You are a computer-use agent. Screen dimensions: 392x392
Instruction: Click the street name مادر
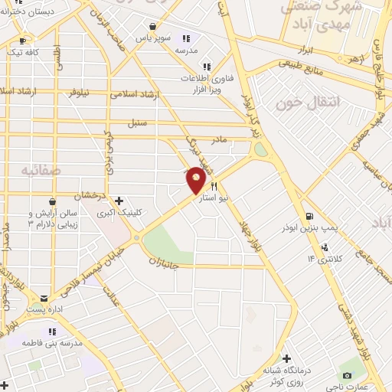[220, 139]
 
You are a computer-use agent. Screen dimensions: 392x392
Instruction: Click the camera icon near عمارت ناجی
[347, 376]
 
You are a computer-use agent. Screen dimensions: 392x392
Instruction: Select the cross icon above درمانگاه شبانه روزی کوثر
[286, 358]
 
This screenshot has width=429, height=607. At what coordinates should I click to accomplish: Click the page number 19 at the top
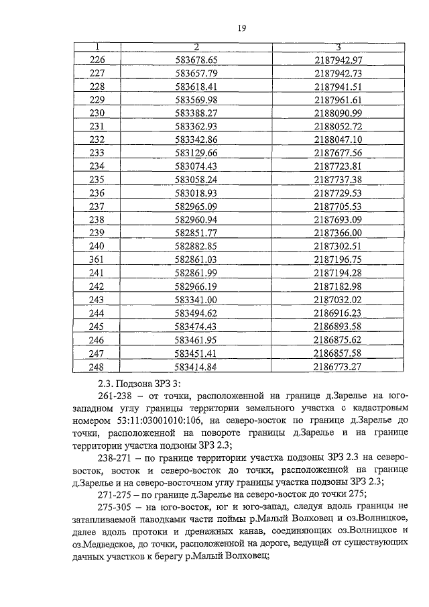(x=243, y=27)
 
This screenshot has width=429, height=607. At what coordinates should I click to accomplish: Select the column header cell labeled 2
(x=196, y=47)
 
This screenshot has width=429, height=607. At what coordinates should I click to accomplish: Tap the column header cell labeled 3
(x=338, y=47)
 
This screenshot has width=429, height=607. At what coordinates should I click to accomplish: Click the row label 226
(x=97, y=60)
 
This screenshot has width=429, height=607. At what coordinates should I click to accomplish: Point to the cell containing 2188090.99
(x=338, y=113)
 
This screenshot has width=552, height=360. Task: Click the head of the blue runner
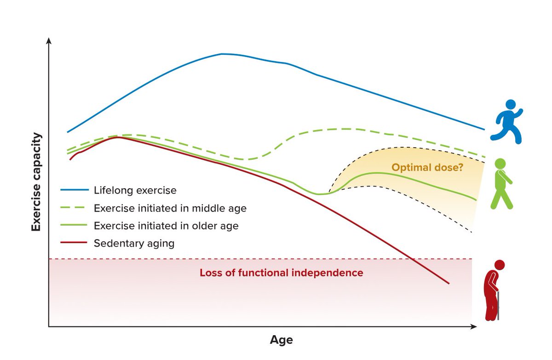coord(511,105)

++++++++++++++++++++

### Given exercise
Repeat all of the items above word for word, leaving the pictures out of your answer.

### Correct response
You are a computer-use agent. Screen dimensions: 392x392
Instruction: Click the street name مادر
[220, 139]
 
You are a computer-use agent. Screen dimensions: 392x392
Instruction: Click the camera icon near عمارت ناجی
[347, 376]
 
You are a computer-use agent. Screen dimensions: 392x392
Instruction: Select the cross icon above درمانگاه شبانه روزی کوثر
[286, 358]
 
This screenshot has width=429, height=607. At what coordinates should I click to accomplish: Click the page number 19 at the top
(x=243, y=27)
 
This screenshot has width=429, height=607. At what coordinates should I click to accomplish: Select the column header cell labeled 2
(x=196, y=47)
 
This screenshot has width=429, height=607. At what coordinates should I click to accomplish: Tap the column header cell labeled 3
(x=338, y=47)
 
This screenshot has width=429, height=607. At what coordinates should I click to accomplish: Click the row label 226
(x=97, y=60)
 
This screenshot has width=429, height=607. At what coordinates should I click to accomplish: Point to the cell containing 2188090.99
(x=338, y=113)
 
This screenshot has width=552, height=360. Task: Click the head of the blue runner
coord(511,105)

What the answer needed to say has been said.